Administrative organization of emperor Augustus in 17 BC

- 27 BC
  - Marcus Vipsanius Agrippa divides Hispania into three parts, namely dividing Hispania Ulterior into Baetica (basically Andalusia) and Lusitania (including Gallaecia and Asturias) and attaching Cantabria and the Basque Country to Hispania Citerior.
  - The emperor Augustus returns to Hispania and makes a new administrative division, leaving the provinces as follows: Provincia Hispania Ulterior Baetica (Hispania Baetica), whose capital is Corduba (presently Córdoba); Provincia Hispania Ulterior Lusitania, whose capital is Emerita Augusta (now Mérida); Provincia Hispania Citerior, whose capital is Tarraco (Tarragona), later known as Tarraconensis.
- 26 BC - The Emperor Caesar Augustus, establishes his base in Segisama (near Burgos), beginning a major campaign against the Cantabrians.
- 25 BC
  - Augustus give Brigantum, the camp of Augustan Asturica, to the Brigaeci as a reward for their help. Additionally, he share out land in the plains to the allies. However, later the Asturians join the Cantabrians in the common defense.
  - The Roman general Carisius attack the Astur armies, pursuing them to Mons Medullius. The Roman legions besiege this mountain, but the Astur soldiers prefer to commit suicide rather than surrender.
  - Augustus retire to Tarraco, presumably because of sickness.
- 19 BC - The Astures and Cantabri surrender to Rome, ending the Cantabric Wars.
- 17 BC - Emperor Augustus reorganizes the Hispanic provinces, transferring the Galician, Asturian and Cantabrian territories from the province of Lusitania to the province of Hipania Citerior Tarraconensis.

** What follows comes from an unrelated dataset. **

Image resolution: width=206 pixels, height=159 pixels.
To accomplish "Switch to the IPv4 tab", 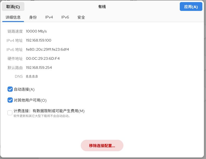I will (x=49, y=17).
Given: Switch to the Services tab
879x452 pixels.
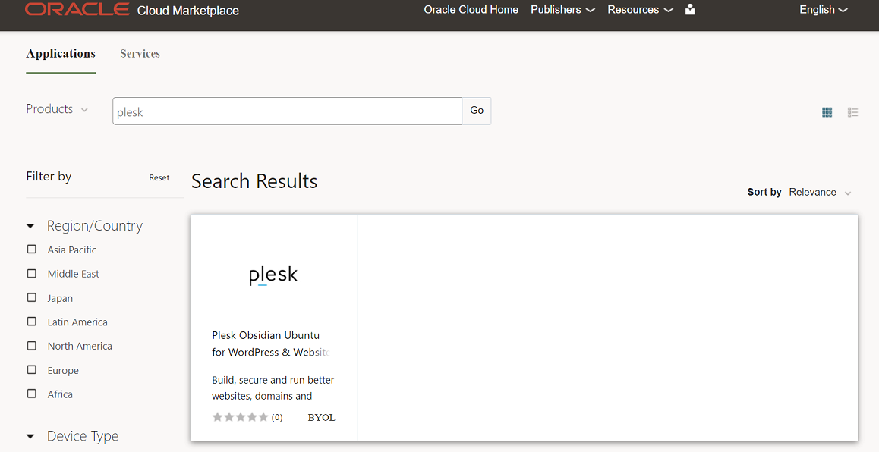Looking at the screenshot, I should click(x=140, y=53).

Administrative organization of Hispania in 212 by emperor Caracalla.

==1st century==

- 98 - Trajan, born in Hispania Baetica, becomes Roman Emperor.

Administrative division of Diocletian in 293.

==2nd century==

- 117 - Hadrian, born in Hispania Baetica, becomes Roman Emperor.

==3rd century==

- 212 - The Emperor Caracalla makes a new administrative division which lasts only a short time. He splits Hispania Citerior again into two parts, creating the new provinces Hispania Nova Citerior and Asturiae-Calleciae.
- 238 - The unified province Tarraconensis or Hispania Citerior is reestablished. Asturias and Gallaecia are again part of it.
- 293 - The new dioecesis Hispaniae become one of the four dioceses governed by a vicarius of the praetorian prefecture of Gaul (also comprising the provinces of Gaul, Upper and Lower Germania and Britannia). The diocese, with capital at Emerita Augusta (modern Mérida), comprise the five peninsular Iberian provinces (Baetica, Gallaecia and Lusitania, each under a governor styled consularis; and Carthaginiensis, Tarraconensis, each under a praeses), the Insulae Baleares and the North African province of Mauretania Tingitana.